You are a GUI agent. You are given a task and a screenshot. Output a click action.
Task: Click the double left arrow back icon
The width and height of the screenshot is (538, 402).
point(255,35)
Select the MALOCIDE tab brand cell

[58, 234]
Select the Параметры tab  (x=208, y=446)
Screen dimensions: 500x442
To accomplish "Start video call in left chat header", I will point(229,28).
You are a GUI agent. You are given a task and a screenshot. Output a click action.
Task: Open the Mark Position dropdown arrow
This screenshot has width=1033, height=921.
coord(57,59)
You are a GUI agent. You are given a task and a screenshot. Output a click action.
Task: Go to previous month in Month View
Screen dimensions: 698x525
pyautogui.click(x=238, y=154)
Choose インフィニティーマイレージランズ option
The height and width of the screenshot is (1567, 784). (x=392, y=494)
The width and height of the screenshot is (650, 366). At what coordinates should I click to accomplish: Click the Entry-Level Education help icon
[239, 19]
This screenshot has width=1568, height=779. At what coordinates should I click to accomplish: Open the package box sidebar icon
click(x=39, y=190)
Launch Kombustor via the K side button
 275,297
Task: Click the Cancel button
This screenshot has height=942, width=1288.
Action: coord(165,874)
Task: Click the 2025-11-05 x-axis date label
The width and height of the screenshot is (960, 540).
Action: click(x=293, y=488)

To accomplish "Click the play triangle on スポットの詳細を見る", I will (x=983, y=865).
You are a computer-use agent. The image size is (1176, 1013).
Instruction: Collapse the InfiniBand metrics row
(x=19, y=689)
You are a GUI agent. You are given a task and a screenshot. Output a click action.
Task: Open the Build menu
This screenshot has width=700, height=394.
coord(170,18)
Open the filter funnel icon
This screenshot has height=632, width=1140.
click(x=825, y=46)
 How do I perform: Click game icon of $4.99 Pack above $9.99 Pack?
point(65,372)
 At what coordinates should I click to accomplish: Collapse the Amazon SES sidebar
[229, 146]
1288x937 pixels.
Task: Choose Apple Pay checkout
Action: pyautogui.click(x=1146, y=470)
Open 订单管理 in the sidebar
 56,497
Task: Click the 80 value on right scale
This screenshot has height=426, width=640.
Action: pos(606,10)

########################################

TASK INSTRUCTIONS — Transcribe the records in full, word for word.

WORKED SOLUTION —
You are a GUI agent. You are given a task and a screenshot. Output a click action.
Task: Click the double left arrow back icon
The width and height of the screenshot is (538, 402).
point(255,35)
Select the MALOCIDE tab brand cell

[58, 234]
Select the Параметры tab  (x=208, y=446)
Screen dimensions: 500x442
To accomplish "Start video call in left chat header", I will point(229,28).
You are a GUI agent. You are given a task and a screenshot. Output a click action.
Task: Open the Mark Position dropdown arrow
This screenshot has width=1033, height=921.
coord(57,59)
You are a GUI agent. You are given a task and a screenshot. Output a click action.
Task: Go to previous month in Month View
Screen dimensions: 698x525
pyautogui.click(x=238, y=154)
Choose インフィニティーマイレージランズ option
The height and width of the screenshot is (1567, 784). (x=392, y=494)
The width and height of the screenshot is (650, 366). At what coordinates should I click to accomplish: Click the Entry-Level Education help icon
[239, 19]
This screenshot has width=1568, height=779. At what coordinates should I click to accomplish: Open the package box sidebar icon
click(x=39, y=190)
Launch Kombustor via the K side button
 275,297
Task: Click the Cancel button
This screenshot has height=942, width=1288.
Action: coord(165,874)
Task: Click the 2025-11-05 x-axis date label
The width and height of the screenshot is (960, 540).
Action: click(x=293, y=488)

To accomplish "Click the play triangle on スポットの詳細を見る", I will (x=983, y=865).
You are a computer-use agent. The image size is (1176, 1013).
Instruction: Collapse the InfiniBand metrics row
(x=19, y=689)
You are a GUI agent. You are given a task and a screenshot. Output a click action.
Task: Open the Build menu
This screenshot has width=700, height=394.
coord(170,18)
Open the filter funnel icon
This screenshot has height=632, width=1140.
click(x=825, y=46)
 How do I perform: Click game icon of $4.99 Pack above $9.99 Pack?
point(65,372)
 At what coordinates should I click to accomplish: Collapse the Amazon SES sidebar
[229, 146]
1288x937 pixels.
Task: Choose Apple Pay checkout
Action: pyautogui.click(x=1146, y=470)
Open 订单管理 in the sidebar
 56,497
Task: Click the 80 value on right scale
This screenshot has height=426, width=640.
Action: pos(606,10)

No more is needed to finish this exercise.